YOUR INSTRUCTIONS
Update the items below by replacing every instance of "Image resolution:" with "Image size:", leaving everything else unchanged.

STORED RECORDS
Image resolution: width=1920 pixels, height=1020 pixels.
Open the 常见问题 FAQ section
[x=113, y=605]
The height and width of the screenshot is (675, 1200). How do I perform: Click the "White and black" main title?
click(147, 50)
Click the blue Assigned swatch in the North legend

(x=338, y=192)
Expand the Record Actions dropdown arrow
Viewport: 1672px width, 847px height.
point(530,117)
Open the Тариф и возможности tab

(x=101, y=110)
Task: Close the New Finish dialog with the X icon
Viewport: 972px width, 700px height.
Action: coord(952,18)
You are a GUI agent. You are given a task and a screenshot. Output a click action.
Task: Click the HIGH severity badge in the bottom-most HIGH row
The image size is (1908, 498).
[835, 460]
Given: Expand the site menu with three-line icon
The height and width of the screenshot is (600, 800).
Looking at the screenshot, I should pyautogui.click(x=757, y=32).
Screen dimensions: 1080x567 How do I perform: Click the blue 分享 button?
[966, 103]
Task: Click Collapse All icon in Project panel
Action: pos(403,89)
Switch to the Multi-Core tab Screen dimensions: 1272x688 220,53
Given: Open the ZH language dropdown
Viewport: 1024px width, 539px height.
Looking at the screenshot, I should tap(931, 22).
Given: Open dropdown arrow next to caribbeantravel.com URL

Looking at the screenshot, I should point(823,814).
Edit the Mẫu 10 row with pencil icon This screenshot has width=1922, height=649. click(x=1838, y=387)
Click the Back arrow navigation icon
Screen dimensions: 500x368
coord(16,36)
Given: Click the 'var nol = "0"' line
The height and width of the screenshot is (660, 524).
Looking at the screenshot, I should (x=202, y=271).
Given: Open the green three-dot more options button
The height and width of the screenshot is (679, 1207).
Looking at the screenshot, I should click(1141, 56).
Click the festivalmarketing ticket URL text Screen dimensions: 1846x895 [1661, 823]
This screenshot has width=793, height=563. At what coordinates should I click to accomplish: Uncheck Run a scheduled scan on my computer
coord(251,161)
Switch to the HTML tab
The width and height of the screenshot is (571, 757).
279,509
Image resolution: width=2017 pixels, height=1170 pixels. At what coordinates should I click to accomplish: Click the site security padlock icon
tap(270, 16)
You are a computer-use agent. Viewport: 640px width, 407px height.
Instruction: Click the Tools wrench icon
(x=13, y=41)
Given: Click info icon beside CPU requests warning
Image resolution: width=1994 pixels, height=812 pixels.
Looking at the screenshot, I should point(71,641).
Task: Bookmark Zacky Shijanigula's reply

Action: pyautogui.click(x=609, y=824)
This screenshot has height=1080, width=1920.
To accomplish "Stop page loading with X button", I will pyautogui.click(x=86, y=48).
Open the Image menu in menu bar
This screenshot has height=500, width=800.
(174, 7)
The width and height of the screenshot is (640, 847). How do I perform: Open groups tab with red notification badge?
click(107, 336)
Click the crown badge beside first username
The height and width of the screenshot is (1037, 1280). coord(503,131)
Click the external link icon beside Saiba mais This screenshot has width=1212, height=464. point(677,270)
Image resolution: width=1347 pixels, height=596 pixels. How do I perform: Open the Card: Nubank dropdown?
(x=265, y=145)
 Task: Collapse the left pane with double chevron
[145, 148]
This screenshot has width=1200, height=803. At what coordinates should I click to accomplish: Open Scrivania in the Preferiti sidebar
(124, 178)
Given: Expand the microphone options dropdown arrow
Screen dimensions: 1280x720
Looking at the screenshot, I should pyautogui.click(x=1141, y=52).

THE SOLUTION
Image size: width=1920 pixels, height=1020 pixels.
Open the 常见问题 FAQ section
[x=113, y=605]
The height and width of the screenshot is (675, 1200). How do I perform: Click the "White and black" main title?
click(147, 50)
Click the blue Assigned swatch in the North legend

(x=338, y=192)
Expand the Record Actions dropdown arrow
Viewport: 1672px width, 847px height.
point(530,117)
Open the Тариф и возможности tab

(x=101, y=110)
Task: Close the New Finish dialog with the X icon
Viewport: 972px width, 700px height.
Action: coord(952,18)
You are a GUI agent. You are given a task and a screenshot. Output a click action.
Task: Click the HIGH severity badge in the bottom-most HIGH row
The image size is (1908, 498).
[835, 460]
Given: Expand the site menu with three-line icon
The height and width of the screenshot is (600, 800).
Looking at the screenshot, I should pyautogui.click(x=757, y=32).
Screen dimensions: 1080x567 How do I perform: Click the blue 分享 button?
[966, 103]
Task: Click Collapse All icon in Project panel
Action: pos(403,89)
Switch to the Multi-Core tab Screen dimensions: 1272x688 220,53
Given: Open the ZH language dropdown
Viewport: 1024px width, 539px height.
Looking at the screenshot, I should tap(931, 22).
Given: Open dropdown arrow next to caribbeantravel.com URL

Looking at the screenshot, I should point(823,814).
Edit the Mẫu 10 row with pencil icon This screenshot has width=1922, height=649. click(x=1838, y=387)
Click the Back arrow navigation icon
Screen dimensions: 500x368
coord(16,36)
Given: Click the 'var nol = "0"' line
The height and width of the screenshot is (660, 524).
Looking at the screenshot, I should (x=202, y=271).
Given: Open the green three-dot more options button
The height and width of the screenshot is (679, 1207).
Looking at the screenshot, I should click(1141, 56).
Click the festivalmarketing ticket URL text Screen dimensions: 1846x895 [1661, 823]
This screenshot has width=793, height=563. At what coordinates should I click to accomplish: Uncheck Run a scheduled scan on my computer
coord(251,161)
Switch to the HTML tab
The width and height of the screenshot is (571, 757).
279,509
Image size: width=2017 pixels, height=1170 pixels. At what coordinates should I click to accomplish: Click the site security padlock icon
tap(270, 16)
You are a computer-use agent. Viewport: 640px width, 407px height.
Instruction: Click the Tools wrench icon
(x=13, y=41)
Given: Click info icon beside CPU requests warning
Image size: width=1994 pixels, height=812 pixels.
Looking at the screenshot, I should point(71,641).
Task: Bookmark Zacky Shijanigula's reply

Action: pyautogui.click(x=609, y=824)
This screenshot has height=1080, width=1920.
To accomplish "Stop page loading with X button", I will pyautogui.click(x=86, y=48).
Open the Image menu in menu bar
This screenshot has height=500, width=800.
(174, 7)
The width and height of the screenshot is (640, 847). How do I perform: Open groups tab with red notification badge?
click(107, 336)
Click the crown badge beside first username
The height and width of the screenshot is (1037, 1280). coord(503,131)
Click the external link icon beside Saiba mais This screenshot has width=1212, height=464. point(677,270)
Image size: width=1347 pixels, height=596 pixels. How do I perform: Open the Card: Nubank dropdown?
(x=265, y=145)
 Task: Collapse the left pane with double chevron
[145, 148]
This screenshot has width=1200, height=803. At what coordinates should I click to accomplish: Open Scrivania in the Preferiti sidebar
(124, 178)
Given: Expand the microphone options dropdown arrow
Screen dimensions: 1280x720
Looking at the screenshot, I should pyautogui.click(x=1141, y=52).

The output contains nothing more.